Bonang
Alat musik perkusi | |
---|---|
Klasifikasi | Idiofon |
Hornbostel–Sachs | 111.241.21 (Rangkaian gong) |
Bonang (bahasa Jawa: ꦧꦺꦴꦤꦁ) adalah alat musik gamelan yang termasuk dalam keluarga gong. Bonang merupakan alat musik berupa sepuluh hingga empat belas rangkaian gong kecil (pencon) yang disusun dua baris. Bonang diletakkan pada posisi telungkup pada dua utas tali (pluntur) yang direntangkan bersilang pada sebuah landasan yang disebut rancakan. Saat memainkan bonang, wiyaga duduk bersila di tengah-tengah rancakan bonang, menghadap rangkaian dengan oktaf lebih rendah. Bonang ditabuh menggunakan tabuh yang disebut bindi.[1]

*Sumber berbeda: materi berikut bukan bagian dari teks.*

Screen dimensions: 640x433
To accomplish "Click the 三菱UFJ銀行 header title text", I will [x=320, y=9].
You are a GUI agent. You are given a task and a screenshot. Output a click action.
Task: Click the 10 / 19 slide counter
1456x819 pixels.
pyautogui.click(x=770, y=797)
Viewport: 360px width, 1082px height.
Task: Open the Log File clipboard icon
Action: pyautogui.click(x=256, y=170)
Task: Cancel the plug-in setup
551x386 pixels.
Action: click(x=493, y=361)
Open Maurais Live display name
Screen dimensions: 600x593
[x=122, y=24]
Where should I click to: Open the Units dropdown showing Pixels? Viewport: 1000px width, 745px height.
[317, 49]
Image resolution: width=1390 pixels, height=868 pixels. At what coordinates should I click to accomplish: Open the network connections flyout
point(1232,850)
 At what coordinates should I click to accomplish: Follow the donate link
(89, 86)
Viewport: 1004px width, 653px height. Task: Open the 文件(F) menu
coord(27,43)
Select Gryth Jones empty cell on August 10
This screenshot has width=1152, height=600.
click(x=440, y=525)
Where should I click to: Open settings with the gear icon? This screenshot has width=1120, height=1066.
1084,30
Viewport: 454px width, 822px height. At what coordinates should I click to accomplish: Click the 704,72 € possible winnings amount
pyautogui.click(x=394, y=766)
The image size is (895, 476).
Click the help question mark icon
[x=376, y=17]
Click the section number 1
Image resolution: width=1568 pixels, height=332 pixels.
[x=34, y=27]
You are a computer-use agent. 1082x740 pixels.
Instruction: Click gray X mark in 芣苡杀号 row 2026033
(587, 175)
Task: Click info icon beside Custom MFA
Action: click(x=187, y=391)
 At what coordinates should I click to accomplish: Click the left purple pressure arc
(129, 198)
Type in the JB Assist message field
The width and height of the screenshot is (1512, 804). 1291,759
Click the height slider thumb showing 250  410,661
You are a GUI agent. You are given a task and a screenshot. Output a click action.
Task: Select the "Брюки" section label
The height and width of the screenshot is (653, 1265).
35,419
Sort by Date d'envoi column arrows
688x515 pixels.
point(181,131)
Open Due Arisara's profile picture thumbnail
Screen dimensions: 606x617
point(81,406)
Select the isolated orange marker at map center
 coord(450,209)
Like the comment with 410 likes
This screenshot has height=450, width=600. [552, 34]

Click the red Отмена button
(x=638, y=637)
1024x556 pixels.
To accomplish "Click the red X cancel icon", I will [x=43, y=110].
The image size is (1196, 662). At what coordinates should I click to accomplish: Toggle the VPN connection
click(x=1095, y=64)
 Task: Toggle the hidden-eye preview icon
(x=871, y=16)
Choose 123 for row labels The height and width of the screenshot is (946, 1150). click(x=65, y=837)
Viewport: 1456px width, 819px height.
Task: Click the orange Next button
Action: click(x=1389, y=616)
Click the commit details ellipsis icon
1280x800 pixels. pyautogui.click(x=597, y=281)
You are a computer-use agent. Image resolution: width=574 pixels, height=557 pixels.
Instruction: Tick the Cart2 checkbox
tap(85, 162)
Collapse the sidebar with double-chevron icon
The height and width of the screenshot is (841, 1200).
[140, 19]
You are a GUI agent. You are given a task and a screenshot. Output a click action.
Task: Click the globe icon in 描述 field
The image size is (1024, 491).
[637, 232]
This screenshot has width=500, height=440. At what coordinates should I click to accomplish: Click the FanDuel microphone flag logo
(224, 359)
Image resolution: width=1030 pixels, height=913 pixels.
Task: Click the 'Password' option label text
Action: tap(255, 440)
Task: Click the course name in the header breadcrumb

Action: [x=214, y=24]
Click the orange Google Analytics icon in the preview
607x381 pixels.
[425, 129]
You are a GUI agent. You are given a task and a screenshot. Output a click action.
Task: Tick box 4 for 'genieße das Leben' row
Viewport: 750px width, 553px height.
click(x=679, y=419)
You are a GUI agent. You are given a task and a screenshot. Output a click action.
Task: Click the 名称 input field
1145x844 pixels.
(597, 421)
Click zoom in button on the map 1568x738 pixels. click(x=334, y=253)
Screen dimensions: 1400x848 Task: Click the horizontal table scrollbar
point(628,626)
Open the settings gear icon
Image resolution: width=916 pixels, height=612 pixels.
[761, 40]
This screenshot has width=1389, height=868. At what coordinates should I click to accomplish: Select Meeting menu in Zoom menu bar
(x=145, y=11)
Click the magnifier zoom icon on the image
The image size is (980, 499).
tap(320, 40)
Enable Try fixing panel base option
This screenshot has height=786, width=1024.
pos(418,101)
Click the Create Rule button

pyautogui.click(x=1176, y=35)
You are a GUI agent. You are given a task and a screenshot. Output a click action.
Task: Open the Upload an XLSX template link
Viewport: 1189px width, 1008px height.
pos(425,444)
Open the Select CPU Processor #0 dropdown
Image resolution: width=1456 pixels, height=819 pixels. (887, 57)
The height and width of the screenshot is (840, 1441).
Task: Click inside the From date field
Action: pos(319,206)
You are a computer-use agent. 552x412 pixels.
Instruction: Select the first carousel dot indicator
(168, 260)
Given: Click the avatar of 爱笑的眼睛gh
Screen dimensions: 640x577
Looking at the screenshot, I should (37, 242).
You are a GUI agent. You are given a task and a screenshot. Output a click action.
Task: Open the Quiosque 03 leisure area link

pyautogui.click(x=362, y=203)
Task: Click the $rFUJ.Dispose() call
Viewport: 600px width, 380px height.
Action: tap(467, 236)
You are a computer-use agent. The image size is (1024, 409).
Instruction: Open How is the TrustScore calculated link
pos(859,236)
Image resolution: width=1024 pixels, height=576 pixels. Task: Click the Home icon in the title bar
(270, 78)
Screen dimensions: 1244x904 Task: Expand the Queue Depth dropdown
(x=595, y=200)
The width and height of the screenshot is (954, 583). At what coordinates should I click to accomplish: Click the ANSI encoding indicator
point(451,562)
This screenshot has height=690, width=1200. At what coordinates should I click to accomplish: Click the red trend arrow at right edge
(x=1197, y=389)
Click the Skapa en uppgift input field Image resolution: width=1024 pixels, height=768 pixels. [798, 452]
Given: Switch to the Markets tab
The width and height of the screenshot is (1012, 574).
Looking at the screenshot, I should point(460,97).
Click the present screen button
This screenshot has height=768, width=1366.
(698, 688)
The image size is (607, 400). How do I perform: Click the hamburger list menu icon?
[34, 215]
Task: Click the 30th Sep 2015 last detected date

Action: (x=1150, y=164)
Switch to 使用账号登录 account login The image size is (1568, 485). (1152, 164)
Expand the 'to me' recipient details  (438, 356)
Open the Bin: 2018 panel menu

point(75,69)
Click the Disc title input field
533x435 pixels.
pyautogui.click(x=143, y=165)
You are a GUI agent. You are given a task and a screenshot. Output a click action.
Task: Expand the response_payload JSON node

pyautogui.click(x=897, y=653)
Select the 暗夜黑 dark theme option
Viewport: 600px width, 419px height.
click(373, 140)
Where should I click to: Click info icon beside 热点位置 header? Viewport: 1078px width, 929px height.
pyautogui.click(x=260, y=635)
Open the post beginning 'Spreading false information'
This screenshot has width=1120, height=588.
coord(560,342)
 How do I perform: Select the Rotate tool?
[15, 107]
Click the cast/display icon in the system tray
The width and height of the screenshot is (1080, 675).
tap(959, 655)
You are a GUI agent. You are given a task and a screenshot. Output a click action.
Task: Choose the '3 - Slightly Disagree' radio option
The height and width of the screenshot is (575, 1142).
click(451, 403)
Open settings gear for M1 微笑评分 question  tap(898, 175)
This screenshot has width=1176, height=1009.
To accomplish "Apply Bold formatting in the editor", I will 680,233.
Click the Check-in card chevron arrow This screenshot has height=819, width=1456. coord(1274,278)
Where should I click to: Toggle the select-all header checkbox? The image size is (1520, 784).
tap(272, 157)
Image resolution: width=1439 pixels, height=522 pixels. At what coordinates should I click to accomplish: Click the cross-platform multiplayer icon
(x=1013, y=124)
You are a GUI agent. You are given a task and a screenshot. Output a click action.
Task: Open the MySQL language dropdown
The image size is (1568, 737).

Berbeda dengan gendèr atau saron yang logam-logamnya diurut mulai dari nada yang rendah dari kiri ke kanan, pencon-pencon bonang tidak selalu diurutkan mengikuti tangga nadanya, tetapi mengupayakan agar tangan dapat menjangkau pencon-pencon bonang tersebut. Karena pencon-pencon tersebut dapat dilepas dari pluntur-nya, wiyaga dapat mengatur sendiri di mana seharusnya pencon-pencon itu diletakkan.[2]
Jenis
[sunting | sunting sumber]Dalam satu set gamelan modern, terdapat dua jenis bonang, yaitu bonang barung dan bonang panerus.[2] Perangkat gamelan yang lebih tua, terutama yang berasal dari Keraton Ngayogyakarta dapat menggunakan satu bonang lagi yang disebut bonang panembung.[1]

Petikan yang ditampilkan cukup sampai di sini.